Neonatal job in the UK - page 2

Hi everyone, I live in the UK and I'm a 3rd year student nurse and I'm almost qualified, I have applied for a staff nurse position on a neonatal unit, and if I'm lucky enough to get it I hope to... Read More

  1. by   Meg2000
    Manchester?? will look for job vacancys there are a couple of local hospitals with small NICU's, what would be the best way to contact them?, I know there are no vacancys advertised at the moment but there may be in the future... there is actually a NICU at Desbury hospital where I'm on placement at the moment, I'm on CCU, do you think they would let me go down as a student?
  2. by   FozzyBear18
    don't you have a block towards the end of your course where you can choose where to work. the odd time that we have adult branch they come for a 6-8 week period
  3. by   Meg2000
    yeah I'm on my elective ward now! we were told to pick an adult ward, i was told we couldnt have a child ward or neonatal as the child branch needed the placements, but I could possibly go on for a week or so if i asked??
  4. by   Meg2000
    Would I Neonatal directly or go to my placement officer at uni??
  5. by   FozzyBear18
    go to NICU first and speak to manager. if they say yes (ask for a note on headed paper) then go to placement officer in uni. how long have you got left of placement and course?
  6. by   Meg2000
    11 weeks left of course!!! and its all on this placement (CCU) so I could definatly try to go onto NICU for a few weeks
  7. by   Meg2000
    I can normally go onto other areas for about a week without consulting the uni placement officer
  8. by   FozzyBear18
    approach the manager and enjoy.
  9. by   FozzyBear18
    if no luck. give me a shout
  10. by   Meg2000
    Thanks Fozzybear! will let you know
  11. by   MandaAnda
    Just go onto NHS Jobs and look for jobs with nicu, nnu, scbu in the title and description within whatever radius you're willing to travel within and apply away.
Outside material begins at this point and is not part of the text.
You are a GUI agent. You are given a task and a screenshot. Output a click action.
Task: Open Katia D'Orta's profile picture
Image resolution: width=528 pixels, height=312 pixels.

The recommendation is that all nurses working on a neonatal unit should be child branch trained, however recruitment into neonates is really low at the moment and a lot of units will take adult branch NQs. We hired one about 3 months ago.

    Prepare for a steep learning curve, as the adult branch nurse we took on is having a lot of difficulty in getting her head around it, I think. I really get the feeling she thought it was cuddling babies and not much more.

    To show potential employers that this is the area you want to be in, you've got to prove it. Sign onto the nursing bank at local hospitals and specifically request to work in special care as a HCA. You can then mention that in your person specification and talk about it in interview. It'll show your dedication and that you're serious. They won't want to hire someone who can't be sure that neonates is for them.

    Hope that helps!
  12. by   FozzyBear18
    i take it you're quoting the BAPM guideline that states NICU's should be staffed by RN (child branch)? Every nurse who starts their career on a NICU has a very steep learning curve what ever branch they are qualified in. It's the support and education that helps and unfortunately not every NICU provides that
  13. by   MandaAnda
    Yes. I do think everyone would have a learning curve, but someone who did not have any placements or theory in paediatrics whatsoever (but particularly neonates) would have it a lot steeper. I still think working as a HCA on a neonatal unit would put the OP in good stead and also look brilliant on an application and in interview.

    I once queried this with my own unit manager, as I had a friend who was a newly qualified adult branch trained nurse. She said she'd take her interest in neonates a lot more seriously if she could back it up with evidence that she'd tried to learn more about the specialty, particularly by trying to get bank HCA shifts in the special care side.

    For what it's worth, only about a quarter of the nurses on my unit are child branch trained, most of which have been hired in the past five years. The majority (and more senior) nurses are adult branch trained or midwives who did a nursing conversion years ago and have gone on to do their neonatal course.